For the 10th year in a row, we took part in the CDP Climate Change Assessment and received a solid rating. Moreover, in 2019, our company has maintained its positive rating in the MSCI ESG Rating assessment. This is one of the world's most important providers of sustainability analysis and ratings. Just a few weeks ago, Deutsche Börse included us in a newly created index for sustainable companies. The DAX 50 ESG takes into account the biggest listed German corporations, not only in terms of market capitalization and trading volumes, but also evaluates how intensively companies deal with environmental protection, social issues, and good corporate governance. Sustainability is integral for our future and for the value we create for our shareholders, our people, and our clients. Now, let's move to innovation. Investing in innovation and digitalization is essential to maintaining and enhancing our competitive advantage and resilience.

Our group-wide innovation platform, Nexplore , is both generating value from technology today and exploring how it will transform our business model for tomorrow. It has again made good progress in 2019. Nexplore no longer only operates innovation centers in Europe, North America, and the Asia Pacific region, and we have also set up research centers to be at the forefront of technological advances to deliver our solution rapidly. We work together with renowned IT companies, develop new industry standards, and optimize construction processes using artificial intelligence, AI, sensor control, Internet of Things, IoT, technology, and blockchain, to name just a few. We cooperate with institutes such as the Massachusetts Institute of Technology, MIT, in Boston, the Technological University of Madrid, UPM, UPM, the Minnesota State University, and the University of Amsterdam. In addition, Nexplore cooperates closely with the German Research Center for Artificial Intelligence, DFKI.

Nexplore ultimate goal is to enable our people to continuously seek better ways to solve problems, adapt to the future, and evolve in everything we do. Digitalization will enable us to increase safety, boost efficiency, and minimize risks. I can say that by the end of this year, more than 100 sites across the globe will be running some of the processes from our Nexplore platform. At the same time, we are stepping up our use of building information modeling, BIM, which we have been working with for years. We introduce this digital transform of design and construction across the board in the future.
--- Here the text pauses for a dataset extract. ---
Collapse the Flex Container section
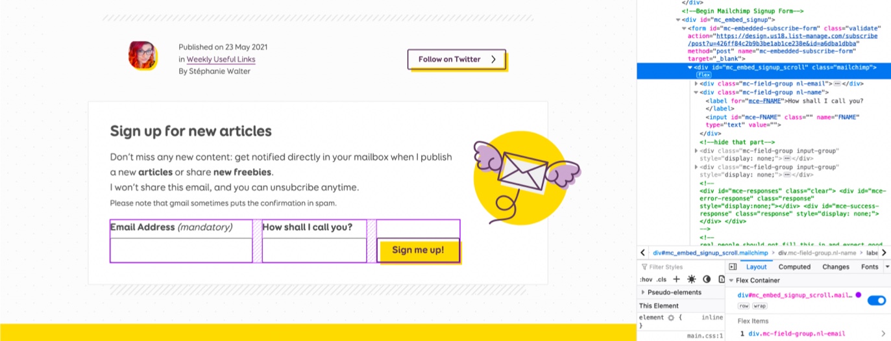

In Germany, we are working with the universities of Bochum and Munich to train up and coming BIM specialists. In addition, we have been supporting the German government in introducing this technology since 2016.

We have also significantly stepped up our training efforts for BIM. During 2019, we have trained more than 3,000 employees, up from just over 1,000 a year ago. As we increasingly roll out BIM technology across all our businesses as a standard tool to improve project efficiency for all stakeholders. The future is full of opportunities for us, for HOCHTIEF. We have a strong trend pipeline. In total, our local teams have identified, as I said previously, a pipeline worth about EUR 600 billion of relevant projects coming to our markets in North America, Asia Pacific, and Europe in 2020 and beyond. Our strong position in developed PPP markets is reflected in the PPP project pipeline that the group has identified, which stands at EUR 230 billion.

I have to say to all of you that once we have better visibility of the consequences in our markets due to the corona crisis, we will provide an update on our 2020 guidance if required. I want to personally thank all of our employees, over 53,000 at the end of last year, for all their hard work and dedication. I want to thank all of you, our shareholders, for your attention today and ongoing support. Please take care of yourselves and your loved ones. I'm convinced that we will overcome this unprecedented situation together. I'm looking forward to seeing you all in person at our AGM next year.